He (Jesus) ordered the afflicting demon out—and it was out, gone. From that moment on the boy was well. When the disciples had Jesus off to themselves, they asked, “Why couldn’t we throw it out?” “Because you’re not yet taking God seriously,” said Jesus. “The simple truth is that if you had a mere kernel of faith, a poppy seed, say, you would tell this mountain, ‘Move!’ and it would move. There is nothing you wouldn’t be able to tackle.”

Delegating is slightly different from mentoring. It means giving others something you could do yourself, but allowing them to learn as they fumble their way through. Jesus, as the omniscient Son of God, knew his disciples would be unable to cast out demons (Luke 17:19). But still he let them try. In His omniscience, Jesus knew an important lesson would be driven home if the disciples first had a chance to flounder and then learn from that experience.

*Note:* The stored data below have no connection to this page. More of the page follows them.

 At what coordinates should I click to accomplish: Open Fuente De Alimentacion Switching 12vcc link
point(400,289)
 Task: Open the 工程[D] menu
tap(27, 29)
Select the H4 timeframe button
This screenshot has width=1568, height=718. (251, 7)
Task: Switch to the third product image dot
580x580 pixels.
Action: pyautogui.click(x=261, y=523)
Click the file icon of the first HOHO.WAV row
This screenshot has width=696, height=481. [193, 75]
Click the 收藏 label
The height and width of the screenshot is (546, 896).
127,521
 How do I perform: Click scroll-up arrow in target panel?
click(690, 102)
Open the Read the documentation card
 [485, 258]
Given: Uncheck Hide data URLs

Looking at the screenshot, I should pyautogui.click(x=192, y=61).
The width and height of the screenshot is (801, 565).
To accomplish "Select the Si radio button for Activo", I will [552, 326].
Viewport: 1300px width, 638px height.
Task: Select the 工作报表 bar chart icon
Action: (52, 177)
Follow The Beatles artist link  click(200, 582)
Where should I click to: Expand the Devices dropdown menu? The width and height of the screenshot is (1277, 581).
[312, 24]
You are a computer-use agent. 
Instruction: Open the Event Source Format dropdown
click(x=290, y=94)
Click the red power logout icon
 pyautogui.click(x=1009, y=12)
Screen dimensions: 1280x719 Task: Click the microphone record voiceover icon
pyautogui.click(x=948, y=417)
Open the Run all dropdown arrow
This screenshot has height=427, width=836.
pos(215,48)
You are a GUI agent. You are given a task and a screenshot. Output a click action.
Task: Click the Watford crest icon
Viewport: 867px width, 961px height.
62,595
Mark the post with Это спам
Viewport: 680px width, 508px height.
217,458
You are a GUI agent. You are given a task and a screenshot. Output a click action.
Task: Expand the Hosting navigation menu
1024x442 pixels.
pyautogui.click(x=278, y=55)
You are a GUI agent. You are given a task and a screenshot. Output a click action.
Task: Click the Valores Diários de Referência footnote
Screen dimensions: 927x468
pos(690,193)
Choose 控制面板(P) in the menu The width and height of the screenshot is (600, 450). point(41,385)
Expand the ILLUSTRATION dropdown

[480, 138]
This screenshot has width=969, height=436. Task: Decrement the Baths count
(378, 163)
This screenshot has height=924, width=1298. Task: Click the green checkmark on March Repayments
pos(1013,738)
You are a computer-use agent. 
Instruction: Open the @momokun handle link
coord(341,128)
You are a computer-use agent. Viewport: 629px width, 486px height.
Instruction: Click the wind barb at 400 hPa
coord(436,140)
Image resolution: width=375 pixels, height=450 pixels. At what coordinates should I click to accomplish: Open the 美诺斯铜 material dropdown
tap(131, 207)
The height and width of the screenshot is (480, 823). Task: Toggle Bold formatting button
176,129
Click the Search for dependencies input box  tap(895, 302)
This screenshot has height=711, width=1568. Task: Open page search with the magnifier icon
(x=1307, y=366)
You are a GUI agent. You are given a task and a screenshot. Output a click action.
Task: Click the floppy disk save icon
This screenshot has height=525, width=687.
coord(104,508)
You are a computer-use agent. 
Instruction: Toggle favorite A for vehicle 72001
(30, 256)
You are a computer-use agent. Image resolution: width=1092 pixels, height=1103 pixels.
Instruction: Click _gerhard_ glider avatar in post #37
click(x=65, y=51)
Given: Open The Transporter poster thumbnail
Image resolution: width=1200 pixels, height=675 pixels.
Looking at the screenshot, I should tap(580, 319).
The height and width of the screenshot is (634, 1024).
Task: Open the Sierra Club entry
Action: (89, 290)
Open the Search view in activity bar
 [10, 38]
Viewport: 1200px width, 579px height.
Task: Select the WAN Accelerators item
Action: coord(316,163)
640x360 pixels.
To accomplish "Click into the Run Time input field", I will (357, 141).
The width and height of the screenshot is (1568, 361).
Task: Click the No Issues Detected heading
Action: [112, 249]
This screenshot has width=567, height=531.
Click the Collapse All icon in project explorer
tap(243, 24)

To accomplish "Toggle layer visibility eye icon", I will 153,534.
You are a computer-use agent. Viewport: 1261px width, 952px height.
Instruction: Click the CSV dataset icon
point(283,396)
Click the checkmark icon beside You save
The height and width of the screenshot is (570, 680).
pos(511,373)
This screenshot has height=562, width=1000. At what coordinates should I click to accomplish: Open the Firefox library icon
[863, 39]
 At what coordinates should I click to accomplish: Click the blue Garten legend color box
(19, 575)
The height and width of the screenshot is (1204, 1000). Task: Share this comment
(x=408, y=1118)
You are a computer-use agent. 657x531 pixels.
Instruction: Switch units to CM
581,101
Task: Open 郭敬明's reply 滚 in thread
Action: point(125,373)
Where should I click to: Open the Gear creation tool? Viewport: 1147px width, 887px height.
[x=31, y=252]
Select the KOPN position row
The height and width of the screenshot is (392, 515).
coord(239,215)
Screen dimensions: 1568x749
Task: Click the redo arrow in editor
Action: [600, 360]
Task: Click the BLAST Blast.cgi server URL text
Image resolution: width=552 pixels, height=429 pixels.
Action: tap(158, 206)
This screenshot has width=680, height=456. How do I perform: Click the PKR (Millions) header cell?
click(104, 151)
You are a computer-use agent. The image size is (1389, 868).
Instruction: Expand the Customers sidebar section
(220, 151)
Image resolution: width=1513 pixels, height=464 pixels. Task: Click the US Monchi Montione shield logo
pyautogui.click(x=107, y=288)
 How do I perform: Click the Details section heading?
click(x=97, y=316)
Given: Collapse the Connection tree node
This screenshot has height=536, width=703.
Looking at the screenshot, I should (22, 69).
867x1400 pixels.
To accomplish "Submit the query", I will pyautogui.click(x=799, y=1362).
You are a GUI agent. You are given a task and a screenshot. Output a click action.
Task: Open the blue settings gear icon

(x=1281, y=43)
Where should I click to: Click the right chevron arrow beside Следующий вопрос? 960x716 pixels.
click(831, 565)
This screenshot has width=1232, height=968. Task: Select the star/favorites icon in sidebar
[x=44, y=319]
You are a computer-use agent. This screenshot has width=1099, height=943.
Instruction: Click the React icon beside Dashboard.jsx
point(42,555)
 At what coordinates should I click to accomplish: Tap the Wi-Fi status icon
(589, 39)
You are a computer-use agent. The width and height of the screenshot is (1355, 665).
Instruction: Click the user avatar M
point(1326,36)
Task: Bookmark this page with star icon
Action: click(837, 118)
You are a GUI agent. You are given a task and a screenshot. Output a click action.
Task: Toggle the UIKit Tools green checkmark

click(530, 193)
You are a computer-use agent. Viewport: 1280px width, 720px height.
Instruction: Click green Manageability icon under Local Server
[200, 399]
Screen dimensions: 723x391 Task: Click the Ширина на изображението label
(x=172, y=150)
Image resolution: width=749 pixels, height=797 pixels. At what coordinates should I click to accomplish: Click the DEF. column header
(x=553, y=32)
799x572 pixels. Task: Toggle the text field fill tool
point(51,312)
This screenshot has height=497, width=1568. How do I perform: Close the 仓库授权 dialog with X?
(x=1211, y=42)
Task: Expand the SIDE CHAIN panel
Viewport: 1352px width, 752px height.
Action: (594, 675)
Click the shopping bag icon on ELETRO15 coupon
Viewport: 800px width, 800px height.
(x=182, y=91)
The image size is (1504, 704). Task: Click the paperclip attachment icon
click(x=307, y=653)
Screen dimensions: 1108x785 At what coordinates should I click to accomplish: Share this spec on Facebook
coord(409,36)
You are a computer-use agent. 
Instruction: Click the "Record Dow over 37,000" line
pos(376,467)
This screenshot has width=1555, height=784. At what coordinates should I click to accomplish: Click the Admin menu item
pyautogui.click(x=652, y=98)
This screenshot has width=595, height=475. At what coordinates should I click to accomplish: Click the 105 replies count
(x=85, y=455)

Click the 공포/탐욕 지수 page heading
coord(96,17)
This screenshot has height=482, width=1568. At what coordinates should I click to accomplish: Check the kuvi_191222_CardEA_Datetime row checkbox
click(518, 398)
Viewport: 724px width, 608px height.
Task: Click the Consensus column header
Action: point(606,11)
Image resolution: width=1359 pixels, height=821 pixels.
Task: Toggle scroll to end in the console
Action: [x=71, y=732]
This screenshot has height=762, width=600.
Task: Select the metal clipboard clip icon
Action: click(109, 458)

TRAP 2: Giving (and requiring) 110% effort.

Why this trap occurs:  

People usually feel that if they overwork themselves (e.g. give 110%) they will succeed. This manifests when a leader works more hours during the week than for which one is paid. Such leaders may expect volunteers to increase their hours too. A trap occurs when burnout, neglected families and leadership turnover result. Billy Graham stated similar regrets:

“Although I have much to be grateful for as I look back over my life, I also have many regrets. I have failed many times, and I would do many things differently. For one thing, I would speak less and study more, and I would spend more time with my family.” (billygraham.org)

Do this instead: Adjust everyone’s duties

Remind them that the church is going to need to do different things and that there are two ways to do this. One way is to ask everybody to give extra, e.g. 110%. But, you recognize this only leads to burnout. Remind them you don’t want to see them or yourself burned-out or families neglected.

The second, and more rewarding way, is to ask them to purge from their duties 20% of what they are currently doing. Ask them to use that 20% to become involved in new activities, e.g. involved in a new service or a new community outreach. The principle is that this requires, for the sake of spiritual health, to pull back and reduce their current volunteer efforts by 20% to open up 20% involvement in new activities. 

Exemplify this yourself. Acknowledge that you are unable to continue to do everything the previous pastor did while at the same time reaching out to new generations and cultures. Remind them that you don’t want them, or you, to sacrifice family or spiritual well being. Show them you have too much respect for  your and their spiritual health.  

As you ask them to readjustment their volunteer activities, suggest they write this down and submit their “readjustment” to the person overseeing their work.  

TRAP 3: Promising big changes too soon.

Why this trap occurs:  

Plateaued and dying churches have been dreaming about health for so long, that they often expect it to take place too fast. In addition, models they see of healthy churches are usually many years in the making. My experience and research has let me to believe that healthy church change is slow, but deliberate. In fact, one of the most knowledgeable researchers on organizational change, Harvard University’s John Kotter (Leading Change, Harvard Press), found that “celebrating small-term wins” leads to more change, more quickly.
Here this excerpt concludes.